• **Problem to solve**:
An identical copy of all the records is what the answer must contain.

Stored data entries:
'''

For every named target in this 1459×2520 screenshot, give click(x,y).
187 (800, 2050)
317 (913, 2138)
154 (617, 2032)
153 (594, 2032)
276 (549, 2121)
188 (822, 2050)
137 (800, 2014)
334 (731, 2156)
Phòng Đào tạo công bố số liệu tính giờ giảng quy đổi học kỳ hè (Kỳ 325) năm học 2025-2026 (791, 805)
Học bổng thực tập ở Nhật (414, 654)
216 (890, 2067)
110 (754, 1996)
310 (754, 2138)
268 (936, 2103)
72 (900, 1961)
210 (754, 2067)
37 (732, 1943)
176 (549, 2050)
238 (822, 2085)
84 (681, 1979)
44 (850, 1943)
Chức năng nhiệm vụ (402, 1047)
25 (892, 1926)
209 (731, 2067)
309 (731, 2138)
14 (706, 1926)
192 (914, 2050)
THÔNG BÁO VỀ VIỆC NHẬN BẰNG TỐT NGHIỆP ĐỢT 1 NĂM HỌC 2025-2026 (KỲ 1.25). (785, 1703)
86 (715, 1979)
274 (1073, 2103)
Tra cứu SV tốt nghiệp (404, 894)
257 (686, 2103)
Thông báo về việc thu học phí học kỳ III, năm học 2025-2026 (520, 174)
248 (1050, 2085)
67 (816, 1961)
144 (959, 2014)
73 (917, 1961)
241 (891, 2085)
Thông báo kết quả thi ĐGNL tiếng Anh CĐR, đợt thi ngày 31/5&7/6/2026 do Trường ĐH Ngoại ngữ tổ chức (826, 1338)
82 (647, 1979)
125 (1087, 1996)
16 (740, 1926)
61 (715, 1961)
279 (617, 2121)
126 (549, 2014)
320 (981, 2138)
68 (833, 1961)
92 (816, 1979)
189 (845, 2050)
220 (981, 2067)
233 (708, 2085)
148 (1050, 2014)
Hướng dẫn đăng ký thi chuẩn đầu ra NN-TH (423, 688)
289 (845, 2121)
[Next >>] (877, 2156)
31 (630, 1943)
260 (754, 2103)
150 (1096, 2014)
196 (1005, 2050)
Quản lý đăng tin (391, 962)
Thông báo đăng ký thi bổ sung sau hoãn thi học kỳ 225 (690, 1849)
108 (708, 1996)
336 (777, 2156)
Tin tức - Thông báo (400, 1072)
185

'''

• **Problem solution**:
For every named target in this 1459×2520 screenshot, give click(x,y).
187 (800, 2050)
317 (913, 2138)
154 (617, 2032)
153 (594, 2032)
276 (549, 2121)
188 (822, 2050)
137 (800, 2014)
334 (731, 2156)
Phòng Đào tạo công bố số liệu tính giờ giảng quy đổi học kỳ hè (Kỳ 325) năm học 2025-2026 (791, 805)
Học bổng thực tập ở Nhật (414, 654)
216 (890, 2067)
110 (754, 1996)
310 (754, 2138)
268 (936, 2103)
72 (900, 1961)
210 (754, 2067)
37 (732, 1943)
176 (549, 2050)
238 (822, 2085)
84 (681, 1979)
44 (850, 1943)
Chức năng nhiệm vụ (402, 1047)
25 (892, 1926)
209 (731, 2067)
309 (731, 2138)
14 (706, 1926)
192 (914, 2050)
THÔNG BÁO VỀ VIỆC NHẬN BẰNG TỐT NGHIỆP ĐỢT 1 NĂM HỌC 2025-2026 (KỲ 1.25). (785, 1703)
86 (715, 1979)
274 (1073, 2103)
Tra cứu SV tốt nghiệp (404, 894)
257 (686, 2103)
Thông báo về việc thu học phí học kỳ III, năm học 2025-2026 (520, 174)
248 (1050, 2085)
67 (816, 1961)
144 (959, 2014)
73 (917, 1961)
241 (891, 2085)
Thông báo kết quả thi ĐGNL tiếng Anh CĐR, đợt thi ngày 31/5&7/6/2026 do Trường ĐH Ngoại ngữ tổ chức (826, 1338)
82 (647, 1979)
125 (1087, 1996)
16 (740, 1926)
61 (715, 1961)
279 (617, 2121)
126 (549, 2014)
320 (981, 2138)
68 (833, 1961)
92 (816, 1979)
189 (845, 2050)
220 (981, 2067)
233 (708, 2085)
148 (1050, 2014)
Hướng dẫn đăng ký thi chuẩn đầu ra NN-TH (423, 688)
289 (845, 2121)
[Next >>] (877, 2156)
31 (630, 1943)
260 (754, 2103)
150 (1096, 2014)
196 (1005, 2050)
Quản lý đăng tin (391, 962)
Thông báo đăng ký thi bổ sung sau hoãn thi học kỳ 225 (690, 1849)
108 (708, 1996)
336 (777, 2156)
Tin tức - Thông báo (400, 1072)
185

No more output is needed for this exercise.